Starting a business is easy but maintaining it is all together a different thing. To run a successful business one needs to possess experience in various business functions. For example, production of products, distributing them and creating marketing strategies are just some the many tasks required to run a successful business. With all these tasks, accounting also plays a very important role. Managing financial records throughout the year is essential in keeping your business focused and also helps during tax time.
A good accounting system may be the difference between earning considerable profit in a small business and actually having financial losses. Reports suggest that about two thirds of business start-ups last for just two years and only 44 percent are able to sustain for just four years.

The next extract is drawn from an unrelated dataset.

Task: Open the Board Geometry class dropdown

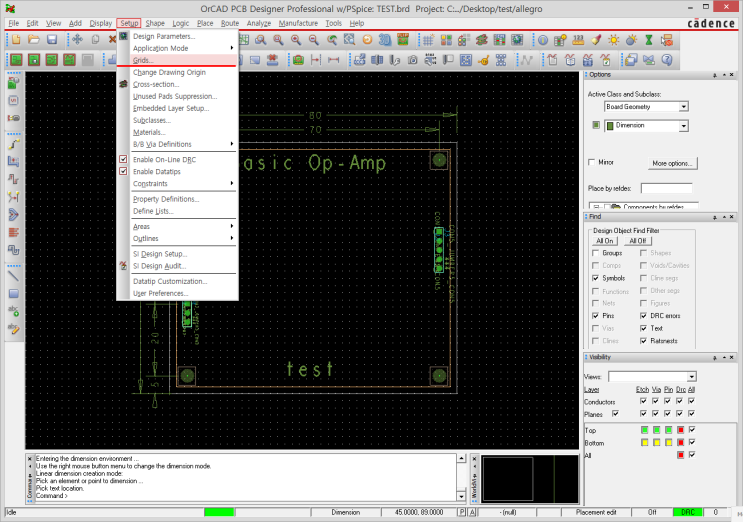Action: click(683, 106)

Poor maintenance of accounts is one of the main reasons why small business fails.
Here are a few common accounting mistakes that lead small businesses to failure.

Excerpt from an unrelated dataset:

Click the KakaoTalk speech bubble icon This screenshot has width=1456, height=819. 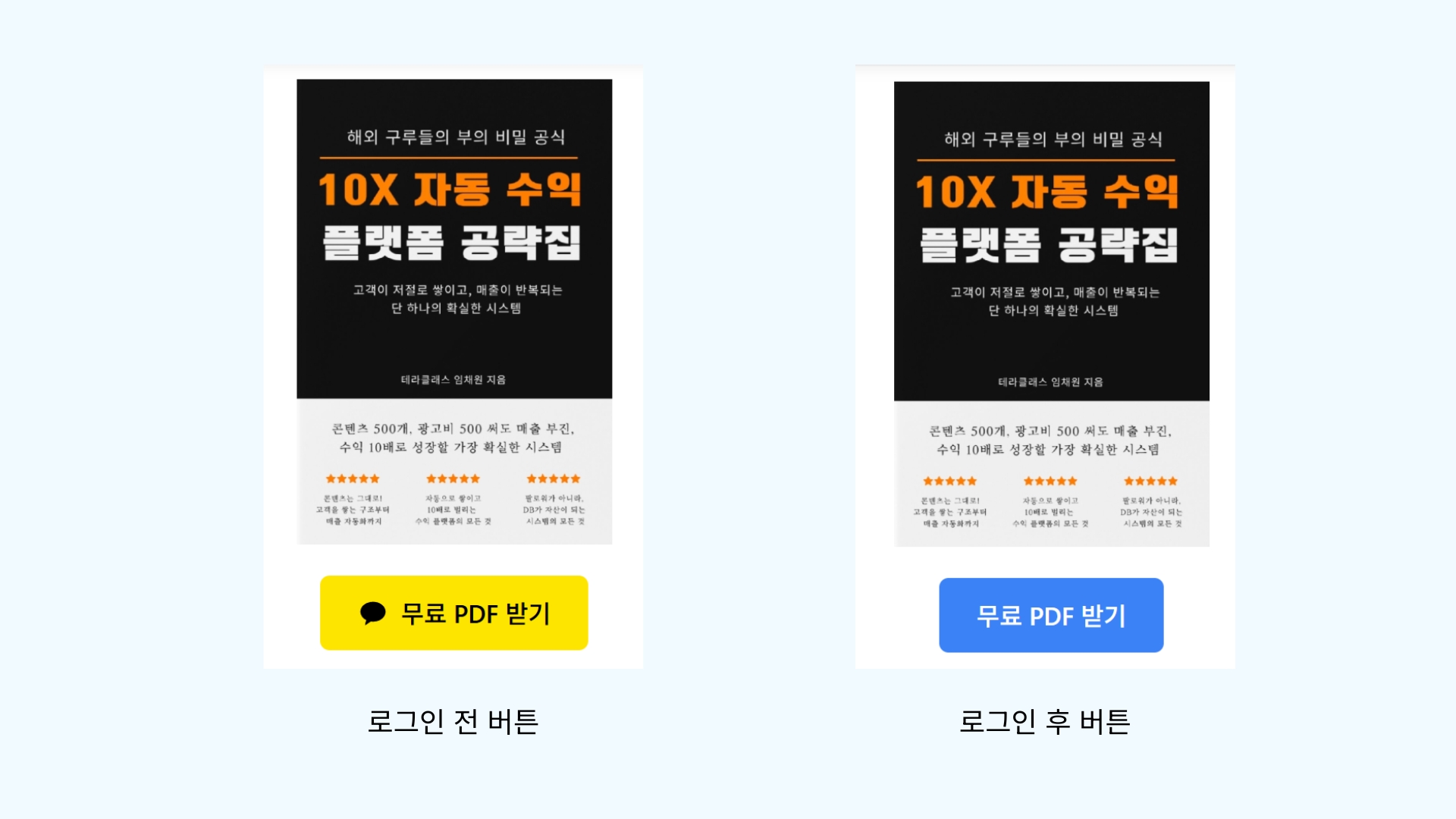pos(372,613)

1. Not Staying On Top Of Receivables
Whenever you issue an invoice, a receivable is recorded – this means that the customer to whom you have supplied the order owes you money. Not keeping track of, and managing the receivables, causes cash flow problems that can eventually result in business failure.

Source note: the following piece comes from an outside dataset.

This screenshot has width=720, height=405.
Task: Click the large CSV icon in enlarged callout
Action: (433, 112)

2. Not Keeping Expense Receipts
Another important thing that can result in business financial difficulties is not keeping track of expenses properly. Many times what small business owners fail to consider is that apart from just buying raw materials, there are many other crucial expenses. For example, transport costs or office rent. These are essential overheads that should be considered before setting a selling price of a product and to do that you need to keep track of them.
3. Failure to record cash expenses.
It is very important that all the expenses are recorded to calculate the appropriate profit. While it’s easy to calculate the amount of payments processed by using banking facilities like credit cards or debit cards, failure to calculate cash expenses can lead to big losses depending on the nature of the business. At the very least, not recording cash expenses can cost you dearly by not claiming tax deductions to which you are entitled.
To efficiently maintain these records without any error, using computer software is highly recommended. This software can be very helpful in managing the accounts of your firm and also helps in accessing historical information.